「下手くそなゴミ経営の裏事情(前)」(2020年03月19日)

ライター: 詩人、新聞記者、F ラハルディ
ソース: 2006年9月20日付けコンパス紙 "Ketika Orang Miskin Dipersalahkan" 

インドネシアで貧乏人になったらもう大変だ。与えられる称号は「人間の屑」。そしてか
れらは崩れたゴミの山の中に埋もれて死んでいく。金持ちや権力者がそんなかれらに与え
るのは悔やみの言葉ではない。「かれらが悪いのだ。」という非難の言葉だ。

首都ジャカルタのゴミは日々数十億ルピアの金を生むビジネスである。ゴミビジネスに絡
んでいるのは貧乏人だけでなく、金持ちも権力者も関わっている。ゴミビジネスの主要ア
イテムはプラスチック、段ボール、金属、中でも鉄・銅・アルミ、そしてガラスだ。それ
らはすべて再利用資源になる。インドネシアの、中でもジャカルタの、ゴミ経営はでたら
めだが、ゴミの再資源化比率は高い。貧乏人であるくず拾いやゴミ収集者がこのビジネス
の最先鋒なのである。

ゴミ収集者は住宅地・駅・バスターミナル・市場などからごみ最終投棄場までのルートの
どこかに陣取っている。プラスチック・紙・段ボール・木材・金属・その他の工場から出
るさまざまな排出ゴミは、従業員組合・地元有力者・治安要員・やくざ者たちのいずれか
が握っている。その種のゴミはゴミ収集者の分け前に下がって来ないのである。わたしが
一日数十億のビジネスと言っているのは、住宅地等からごみ最終投棄場までのルートに流
れているゴミについてのことだ。工場排出ゴミのビジネス金額はそれをはるかに上回る。

一日数十億の金になるビジネスが都庁役人の関心を引くのは当たり前の話だ。バンタルグ
バンBantar Gebangごみ最終投棄場がゴミ収集者を含む一般に対し、公式に閉鎖されてい
るのと裏腹に、その中での実態は数千人のゴミ収集者が思うがままに動き回っている。一
般閉鎖が額面通り行われるなら、治安要員が出入り口を見張って誰も入らないようにし、
中では職員だけが業務しているのが当然の姿だろう。実態がそうなっていないのは、その
実態に目をつぶっている役人がいるからだ。

< インドネシアの貧困 >
貧乏人はどこでも一緒だ。収入がきわめて小さいか、もしくはゼロであり、財産も持って
いないのだから生活が苦しい。アフリカの砂漠地帯にある貧困国の貧乏人は、米国の貧乏
人とも、インドネシアの貧乏人とも違う。アフリカのそんな貧困国は、どんなに正直に政
府がハードワークに努め、旧宗主国や国際支援機関から援助を受けても、国民は貧乏なま
まだ。アフリカの砂漠の自然は貧しいのである。そこで鉱物資源が発見されないかぎりは。

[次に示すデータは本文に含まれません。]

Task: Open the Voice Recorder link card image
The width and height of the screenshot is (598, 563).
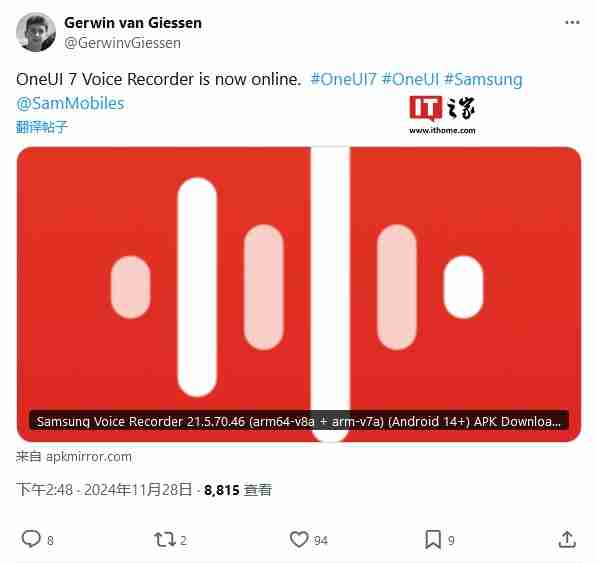Action: pyautogui.click(x=299, y=294)
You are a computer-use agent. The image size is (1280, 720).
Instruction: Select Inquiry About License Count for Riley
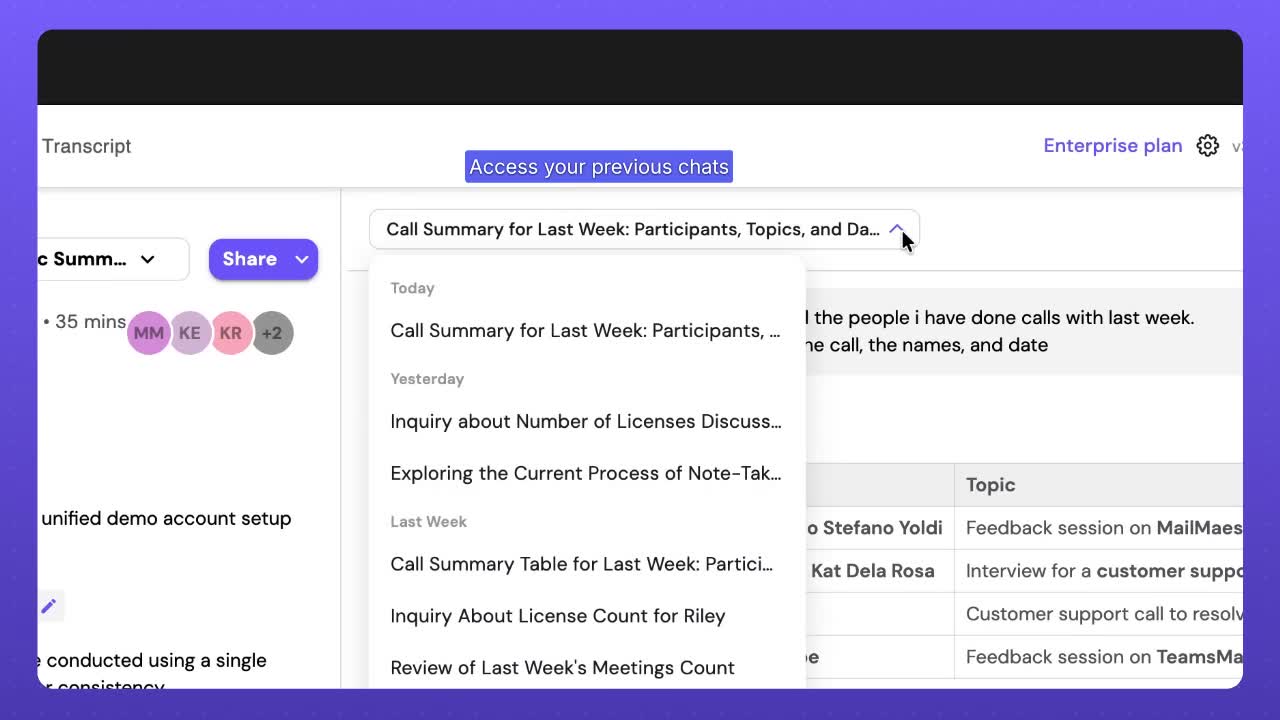pyautogui.click(x=557, y=616)
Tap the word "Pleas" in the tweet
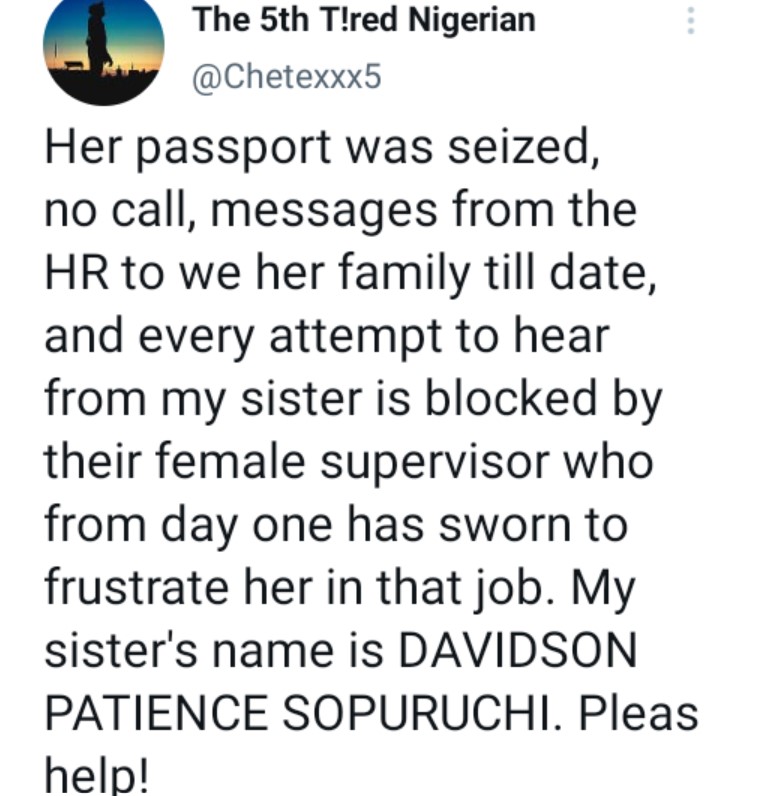 click(x=638, y=714)
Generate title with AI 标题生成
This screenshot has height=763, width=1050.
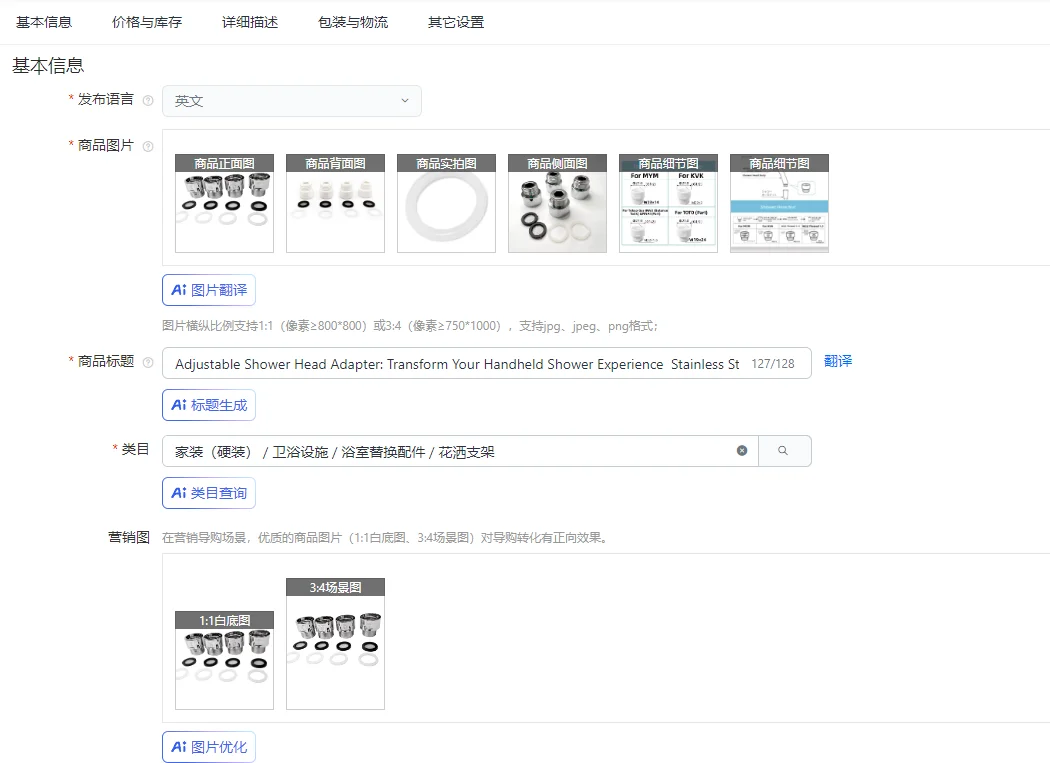pos(209,405)
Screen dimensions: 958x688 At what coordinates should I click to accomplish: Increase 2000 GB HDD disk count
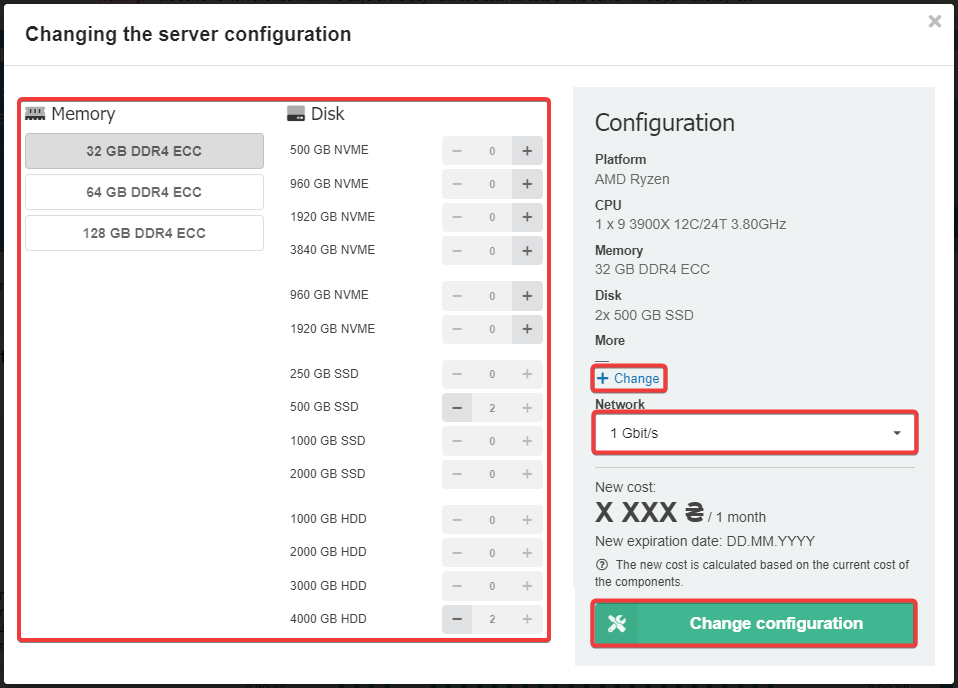click(527, 553)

米国で皿洗いやトイレ掃除人は、勤勉に貯蓄し無駄使いしなければ妥当な暮らしを営むこ
とができる。貧困者にならないのだ。米国では、正直さと勤労意欲を持っていれば貧困に
陥る者はいない。貧困者がいるのは、たいていその人間の側に問題がある。麻薬禁制薬物
中毒者、賭博常習者、金銭濫費者。あるいは法律家にしてやられて貧困に落とされる者も
いる。しかし米国で無職の貧困者は国からの保障が得られるため、米国民はくず拾いにな
る必要がなく、必然的に崩れたゴミの山の中に埋もれて死ぬこともない。ましてや、「お
まえが悪い。」と非難されることもないのだ。

米国のそんな状況をわれわれは、タイ、マレーシア、ベトナムでも目にすることができる。